A Complete Example
The following is a use case that uses most of the features presented in previous sections:
A Contract Implementing a Linked List
contract LinkedList {
struct Element {
bytes32 nextKey;
uint256 exists;
}
struct List {
bytes32 head;
mapping(bytes32 => Element) elements;
}
List list;
/**
* @notice Inserts an element into a doubly linked list.
* @param key The key of the element to insert.
* @param afterKey The key of the element that comes before the
* element to insert.

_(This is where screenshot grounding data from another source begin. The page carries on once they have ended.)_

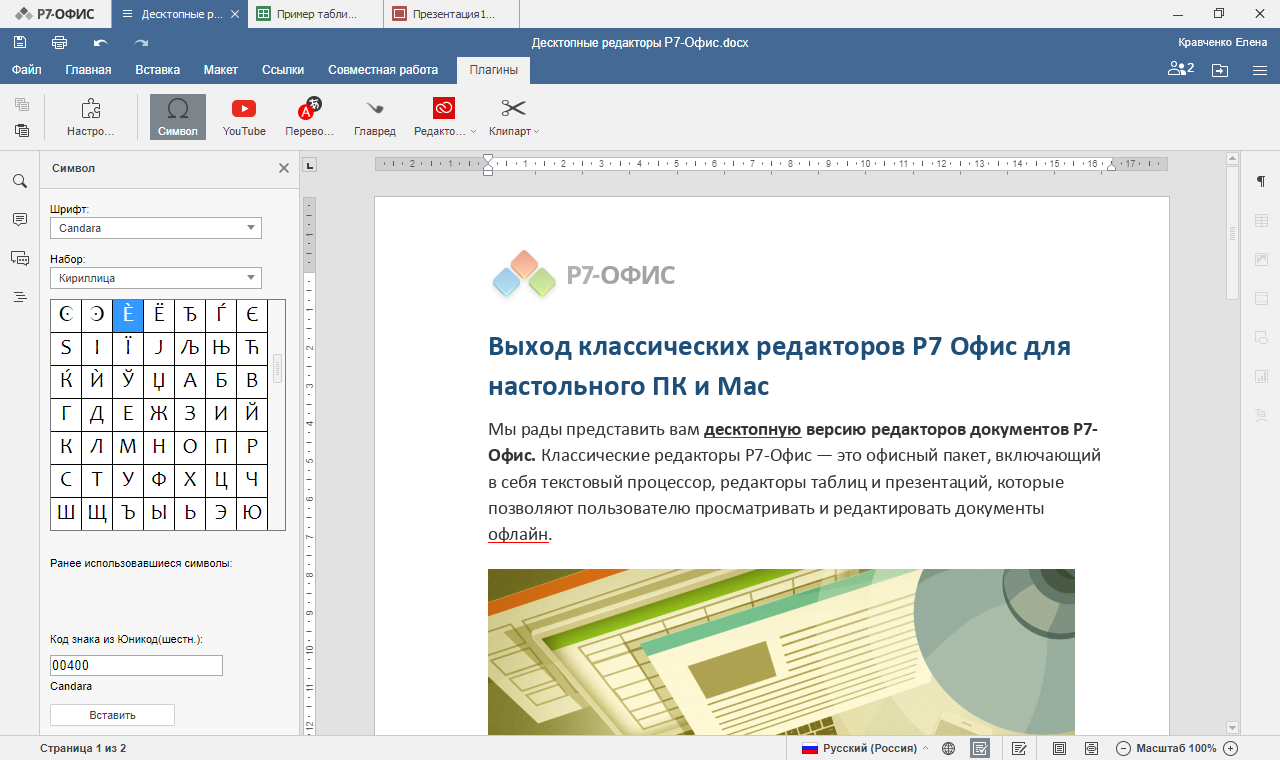Toggle the Символ plugin button

click(x=178, y=117)
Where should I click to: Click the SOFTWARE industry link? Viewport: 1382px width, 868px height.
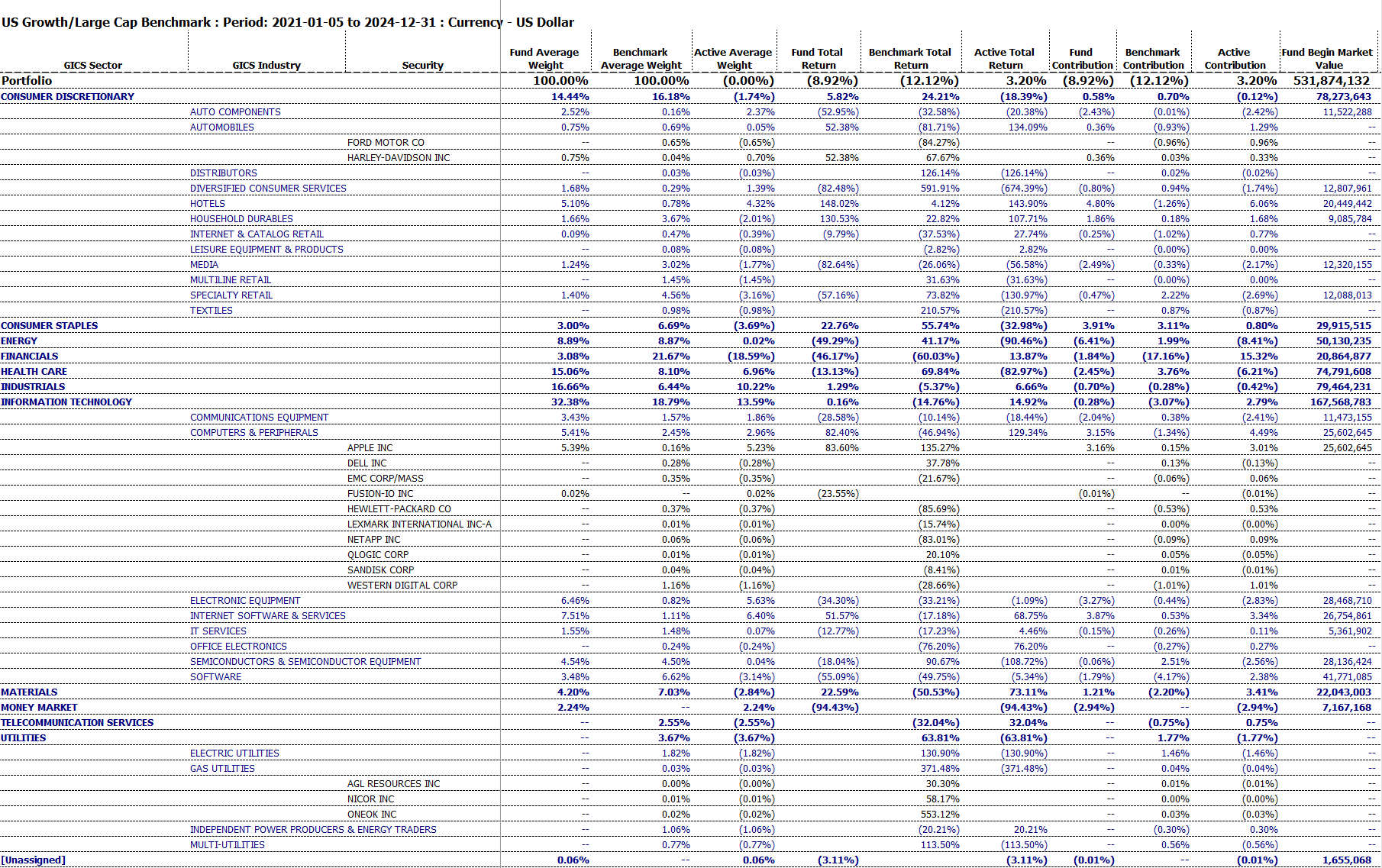pyautogui.click(x=215, y=677)
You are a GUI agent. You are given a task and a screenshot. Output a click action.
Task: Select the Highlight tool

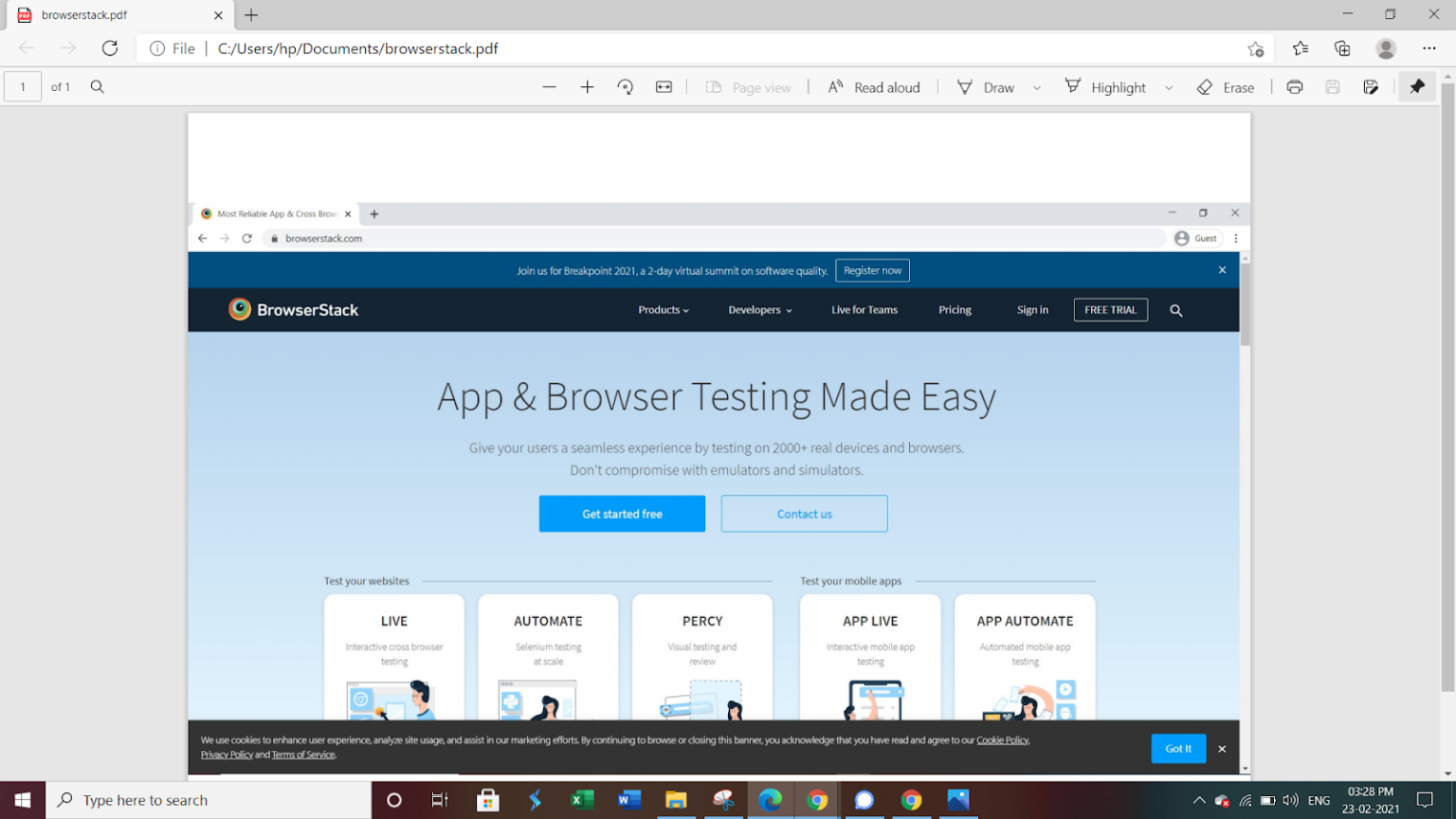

Or 0 to insert at the head.
*/
function insertAfter(bytes32 key, bytes32 afterKey) public {
require(key != bytes32(0), "Key must be defined");
require(!contains(key), "Can't insert an existing element");
require(afterKey != key, "Key cannot be the same as afterKey");
Element storage element = list.elements[key];
element.exists = 1;
if (afterKey == 0) {
element.nextKey = list.head; // ghost(2-vocab): updateSucc(key, list.head)
list.head = key;
} else {
require(contains(afterKey),
"If afterKey is defined, it must exist in the list");
bytes32 tmp = list.elements[afterKey].nextKey;
element.nextKey = tmp;
list.elements[afterKey].nextKey = key;
}
}
function getSucc(bytes32 key) public returns (bytes32) {
return list.elements[key].nextKey;
}
function head() public returns (bytes32) {
return list.head;
}
/**
* @notice Returns whether or not a particular key is present in
* the sorted list.
* @param key The element key.
* @return Whether or not the key is in the sorted list.
*/
function contains(bytes32 key) public view returns (bool) {
return list.elements[key].exists != 0;
}
}
A Spec Using a Ghost to Compute Reachability
methods {
insertAfter(bytes32, bytes32) envfree
getSucc(bytes32) returns (bytes32) envfree
contains(bytes32) returns (bool) envfree
head() returns (bytes32) envfree
}
sort Node;
ghost toNode(bytes32) returns Node;
ghost reach(Node, Node) returns bool {
axiom forall Node X. reach(X, X);
axiom forall Node X. forall Node Y.
reach(X, Y) && reach(Y, X) => X == Y;
axiom forall Node X. forall Node Y. forall Node Z.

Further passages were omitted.